In 1940, due to his experience in Germany, Schumann was called to become a member of the military government of Paul Renaud to be responsible for refugees. He held this position during the first Petain government. On July 10, he voted for the transfer of full power to Marshal Philippe Petain, who supported the armistice with Germany, but refused to continue to remain in the government. On September 14, he was arrested for acts of resistance and protest against Nazi methods. He was interrogated by the Gestapo, but the intervention of a German lawyer prevented his being sent to the Dachau concentration camp.

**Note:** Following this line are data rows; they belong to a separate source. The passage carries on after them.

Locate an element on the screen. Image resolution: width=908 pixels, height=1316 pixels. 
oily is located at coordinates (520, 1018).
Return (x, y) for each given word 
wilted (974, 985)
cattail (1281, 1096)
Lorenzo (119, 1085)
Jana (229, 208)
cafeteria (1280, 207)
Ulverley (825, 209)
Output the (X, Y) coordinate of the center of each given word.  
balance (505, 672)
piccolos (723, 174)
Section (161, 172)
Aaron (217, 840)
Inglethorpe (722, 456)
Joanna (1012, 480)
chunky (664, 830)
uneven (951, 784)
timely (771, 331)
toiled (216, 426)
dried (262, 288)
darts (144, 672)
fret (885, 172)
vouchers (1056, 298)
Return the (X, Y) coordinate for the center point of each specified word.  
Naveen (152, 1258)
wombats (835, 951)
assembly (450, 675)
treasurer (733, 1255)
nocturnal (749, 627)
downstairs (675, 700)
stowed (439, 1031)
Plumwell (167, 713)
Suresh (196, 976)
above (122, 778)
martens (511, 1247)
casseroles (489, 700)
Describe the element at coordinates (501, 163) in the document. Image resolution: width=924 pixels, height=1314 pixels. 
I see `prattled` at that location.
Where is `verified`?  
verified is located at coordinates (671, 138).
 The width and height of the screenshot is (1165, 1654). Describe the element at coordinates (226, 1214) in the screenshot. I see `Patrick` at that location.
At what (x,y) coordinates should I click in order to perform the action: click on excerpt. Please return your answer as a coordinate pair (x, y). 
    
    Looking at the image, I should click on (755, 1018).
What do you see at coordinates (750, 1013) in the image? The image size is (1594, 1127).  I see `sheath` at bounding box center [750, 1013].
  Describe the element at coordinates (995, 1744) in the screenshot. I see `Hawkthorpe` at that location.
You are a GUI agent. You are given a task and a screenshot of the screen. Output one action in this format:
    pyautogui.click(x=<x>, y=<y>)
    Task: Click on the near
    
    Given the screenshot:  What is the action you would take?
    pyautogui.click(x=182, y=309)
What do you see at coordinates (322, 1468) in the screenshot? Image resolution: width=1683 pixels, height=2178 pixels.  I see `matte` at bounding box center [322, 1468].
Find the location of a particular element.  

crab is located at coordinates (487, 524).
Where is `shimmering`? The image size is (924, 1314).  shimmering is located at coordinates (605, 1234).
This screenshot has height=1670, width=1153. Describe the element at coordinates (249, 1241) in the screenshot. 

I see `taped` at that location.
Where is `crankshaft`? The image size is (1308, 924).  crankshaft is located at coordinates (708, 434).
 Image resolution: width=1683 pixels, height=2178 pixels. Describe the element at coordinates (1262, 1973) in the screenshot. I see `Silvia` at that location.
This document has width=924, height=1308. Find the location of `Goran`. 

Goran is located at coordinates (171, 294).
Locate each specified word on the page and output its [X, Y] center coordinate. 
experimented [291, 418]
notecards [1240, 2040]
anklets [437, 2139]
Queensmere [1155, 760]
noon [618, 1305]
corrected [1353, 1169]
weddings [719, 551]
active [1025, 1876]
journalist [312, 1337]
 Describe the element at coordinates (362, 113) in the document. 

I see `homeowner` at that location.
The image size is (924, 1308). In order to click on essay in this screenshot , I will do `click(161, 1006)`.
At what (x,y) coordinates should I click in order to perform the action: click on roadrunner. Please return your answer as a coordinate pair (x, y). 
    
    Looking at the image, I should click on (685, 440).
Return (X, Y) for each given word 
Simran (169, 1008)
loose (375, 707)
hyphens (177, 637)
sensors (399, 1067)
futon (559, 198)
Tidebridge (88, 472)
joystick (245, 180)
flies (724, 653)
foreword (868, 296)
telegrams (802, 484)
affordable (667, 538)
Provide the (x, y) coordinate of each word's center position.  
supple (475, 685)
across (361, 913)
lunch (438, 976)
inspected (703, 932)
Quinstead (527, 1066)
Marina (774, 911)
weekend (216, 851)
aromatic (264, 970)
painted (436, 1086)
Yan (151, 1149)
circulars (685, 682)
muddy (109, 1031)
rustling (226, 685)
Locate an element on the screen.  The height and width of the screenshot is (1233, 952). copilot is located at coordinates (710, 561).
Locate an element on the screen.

After the war, Schumann became very famous. Initially, he had difficulties due to the fact that in 1940 he voted for Petain and was one of his ministers. In September 1944, General Jean de Lattre de Tassigny, commander of the First French Army, invited him to become a political adviser on Alsace-Lorraine, soon the Minister of War Andre Diethelm demanded that "this Vichy product be immediately expelled.". Schuman was a former minister of Petain and a member of Parliament who voted to grant him full powers, and therefore, according to the decree of August 26, 1944, he was considered unfit to hold public office because he suffered from national humiliation. On July 24, 1945, Schumann wrote a letter to Charles de Gaulle asking him to intervene. De Gaulle responded positively, and on September 15, Schumann fully restored his civil rights, once again being able to play an active role in French politics.